» TASK 1
Answer these questions about the text on the song "What About Livingstone?", one per line:
(a) On which album was the song released?
(b) Where did Livingstone's last journey into Africa start?
(c) Who provides the vocals?
** START OF TEXT PASSAGE **
"What About Livingstone?" is a song by ABBA, released on their 1974 album Waterloo.

Synopsis
The song is about the 19th-century Scottish missionary and explorer David Livingstone. The Guardian described it as a song that "admonished Swedish youth for their disinterest in great explorers".

The song mentions Livingstone "travelling up the Nile". Livingstone made 4 great journeys into Africa, three of them starting in Cape Town, South Africa and the last at Zanzibar. None of the routes travelled on the Nile which lay far to the north. He may have crossed sections of the headwaters of Nile on his final expedition but he would not have known so as these areas were not considered to be in the Nile watershed until much later.

Composition
The vocals are provided by Agnetha and Frida. The song has a "catchy bass synth riff" in the chorus. An "innovative vocal countermelody" in these choruses marks the start of a "steady rise in complexity when it came to vocal arrangements".
** END OF TEXT PASSAGE **
** START OF MATERIAL SUPPLIED **
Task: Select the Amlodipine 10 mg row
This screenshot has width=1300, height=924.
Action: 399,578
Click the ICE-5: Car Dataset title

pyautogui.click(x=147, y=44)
** END OF MATERIAL SUPPLIED **
» TASK 2
Rename "Amlodipine 10 mg" to "Amlodipine 5 mg" throughout the records and write out all of the records again with nothing else changed.

» TASK ANSWER 1
(a) Waterloo, ABBA's 1974 album
(b) Zanzibar
(c) Agnetha and Frida

» TASK ANSWER 2
Task: Select the Amlodipine 5 mg row
This screenshot has width=1300, height=924.
Action: 399,578
Click the ICE-5: Car Dataset title

pyautogui.click(x=147, y=44)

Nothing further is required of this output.